What is data poisoning, and why is loading a pickle model file dangerous?
Data poisoning is an attack where an adversary injects malicious or mislabeled examples into the training data to bias the model, create backdoors, or degrade it, and it is hard to detect because the model still trains successfully. Loading a pickle model is dangerous because Python's pickle executes arbitrary code on deserialization, so a malicious .pkl or .pt file from an untrusted source can run attacker code the moment you load it. Defenses include trusted data provenance and validation, and using safe formats like safetensors plus scanning model files.
How to think about it
The short answer
Data poisoning is an attack where an adversary injects malicious or mislabeled examples into the training data to bias the model, plant a backdoor, or degrade accuracy. Loading a pickle model is dangerous because Python’s pickle executes arbitrary code during deserialization — a malicious .pkl or .pt file runs the attacker’s code the instant you load it. Both are top items in the OWASP ML / GenAI security risks.
Data poisoning, in depth
Because training still “succeeds,” poisoning is hard to spot. Variants include backdoor/trigger attacks (model behaves normally except on a secret trigger), label flipping, and supply-chain poisoning of public datasets (“split-view” or “frontrunning”). It’s especially dangerous for continual/online learning, where poisoned feedback bends the live model in real time. Defenses: trusted data provenance, input validation and anomaly detection, dataset versioning (so you can audit and roll back), and robust training.
The pickle problem
PyTorch and scikit-learn default to pickle-based serialization. Pickle’s __reduce__ can encode “run this code on load,” so a model downloaded from a public hub can carry an embedded payload that executes on torch.load / pickle.load. Studies have shown malicious pickles smuggled through model hubs.
Defenses:
- Prefer safetensors (Hugging Face’s safe format — data only, no code execution) over pickle.

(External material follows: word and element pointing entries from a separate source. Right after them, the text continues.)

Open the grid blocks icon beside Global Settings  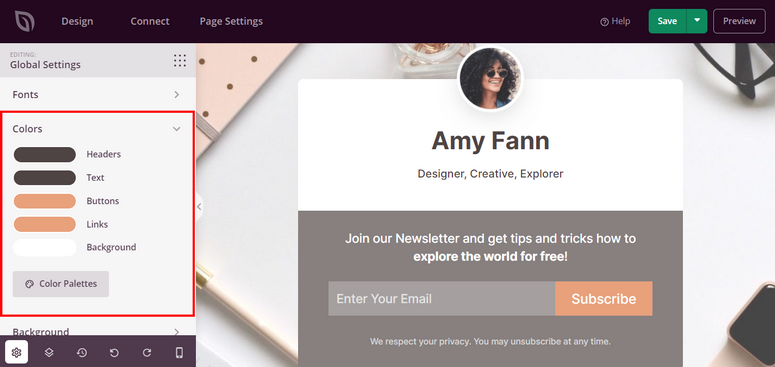pyautogui.click(x=180, y=61)
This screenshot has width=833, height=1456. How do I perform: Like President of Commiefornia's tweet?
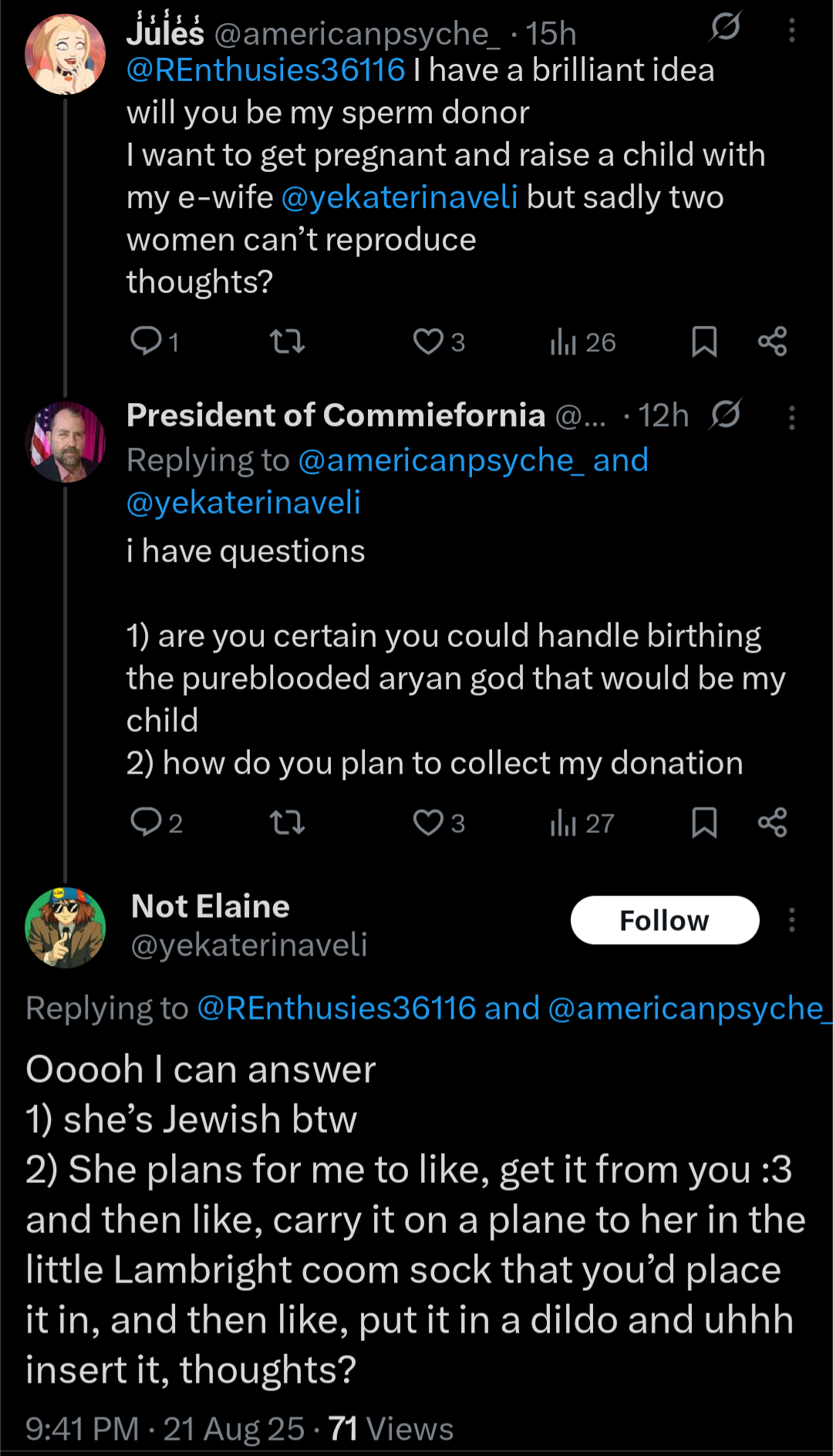tap(428, 823)
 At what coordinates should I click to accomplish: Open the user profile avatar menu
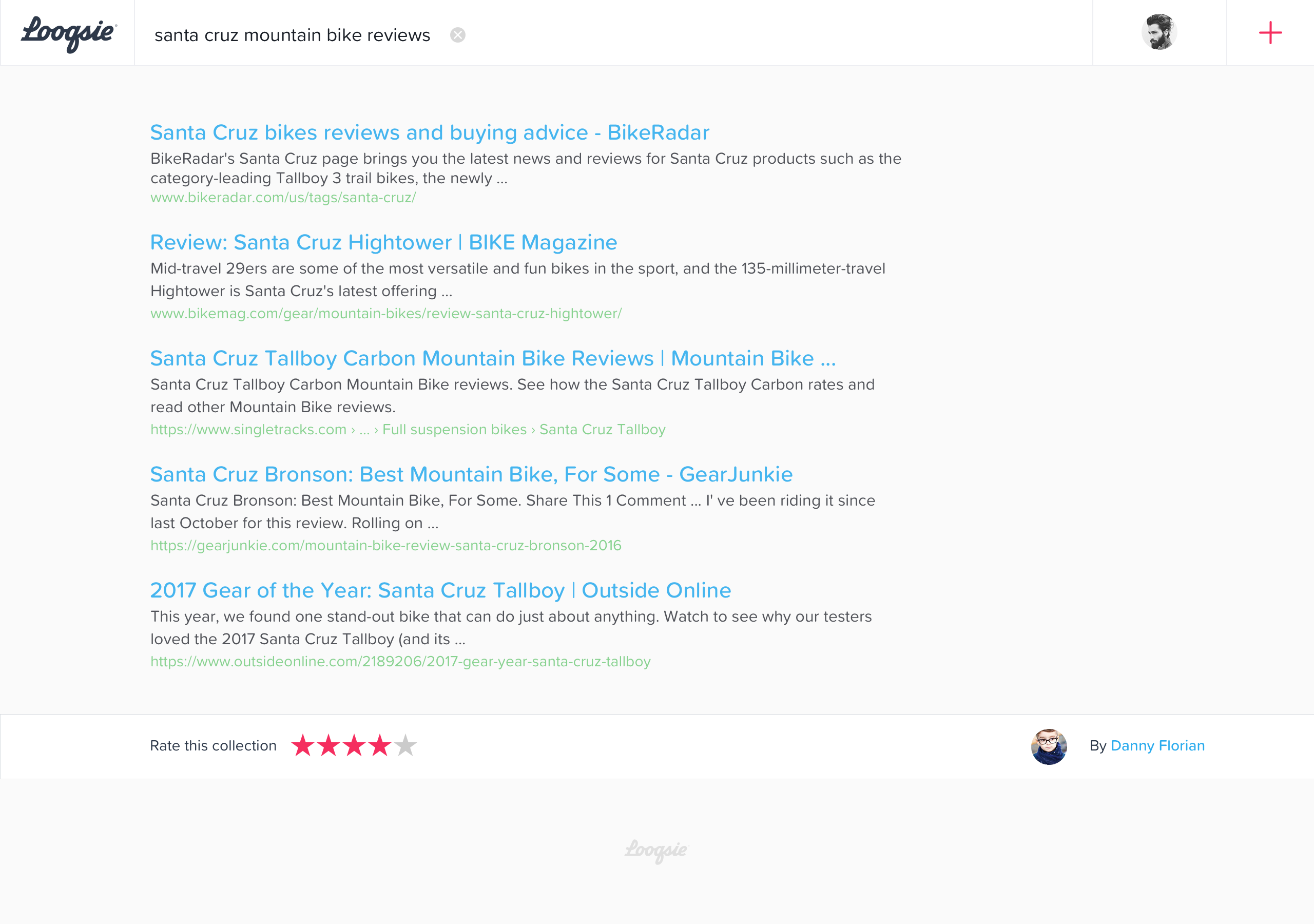pyautogui.click(x=1159, y=33)
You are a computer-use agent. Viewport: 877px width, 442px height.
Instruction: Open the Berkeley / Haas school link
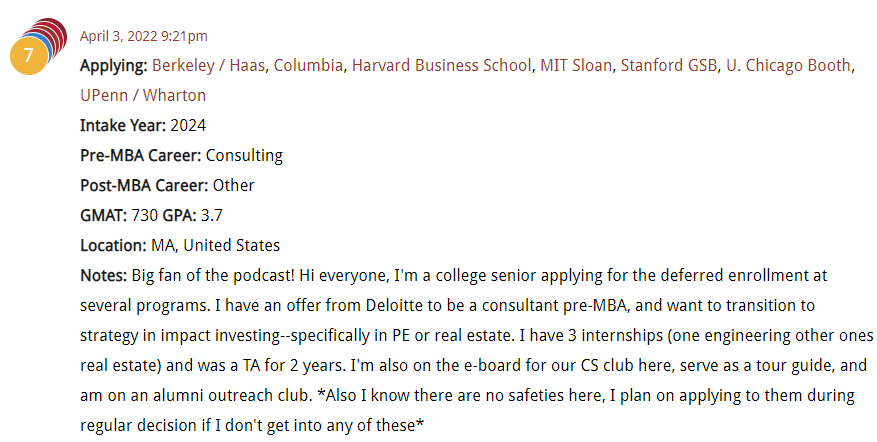pos(208,66)
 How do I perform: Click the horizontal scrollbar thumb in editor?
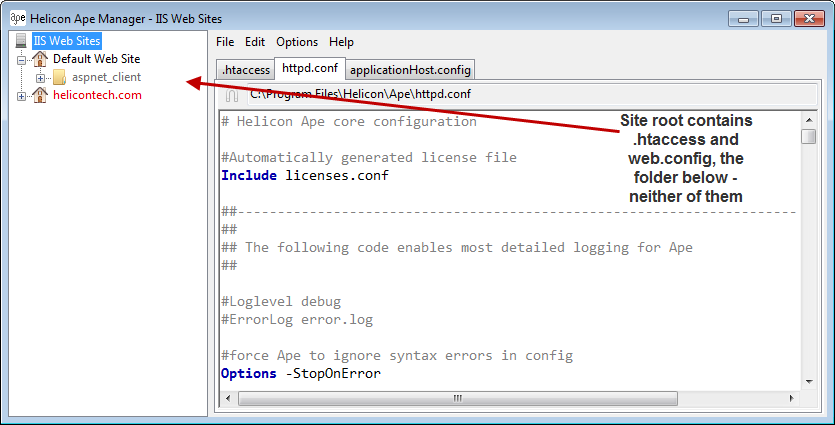tap(458, 399)
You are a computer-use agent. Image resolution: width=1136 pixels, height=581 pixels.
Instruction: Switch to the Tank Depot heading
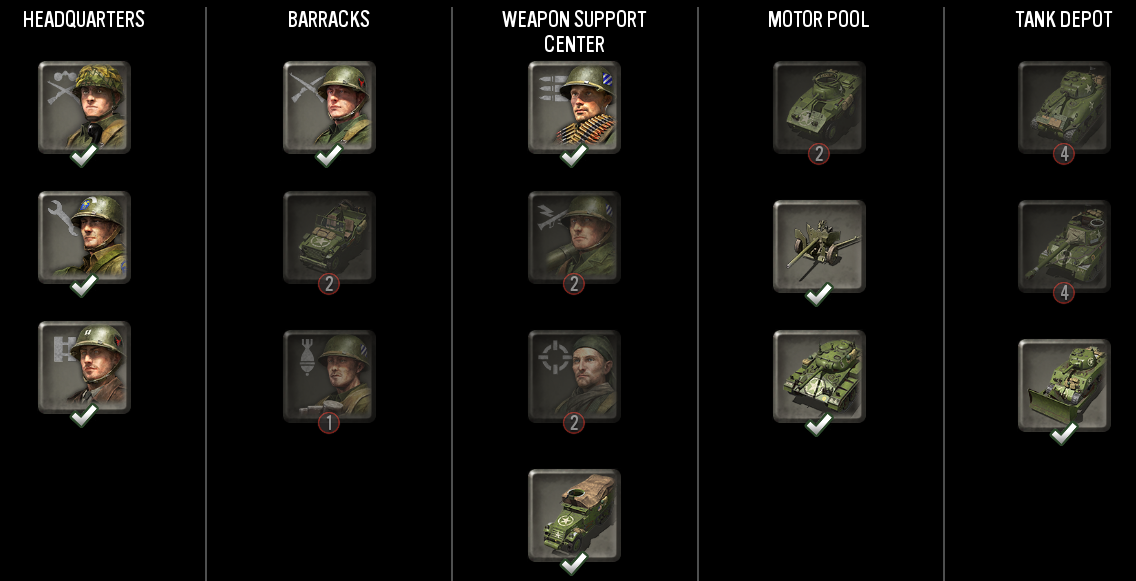[1064, 20]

- Scan model files (e.g., picklescan) and pin/verify checksums.
- Treat third-party models like untrusted code: load in sandboxed, least-privilege environments.
Concrete example
A teammate grabs model.pt off an unknown repo and runs torch.load("model.pt") on a box with cloud credentials. The embedded payload exfiltrates those creds before the model even loads. Using safetensors plus a scan in CI would have prevented it.
Common follow-up / trap
Interviewers ask: “Is safetensors a complete fix?” It removes the code-execution risk of serialization but doesn’t address poisoning of the weights or data — a clean-format model can still be backdoored. The trap is conflating the two threats. Provenance and validation address poisoning; safe formats and scanning address deserialization.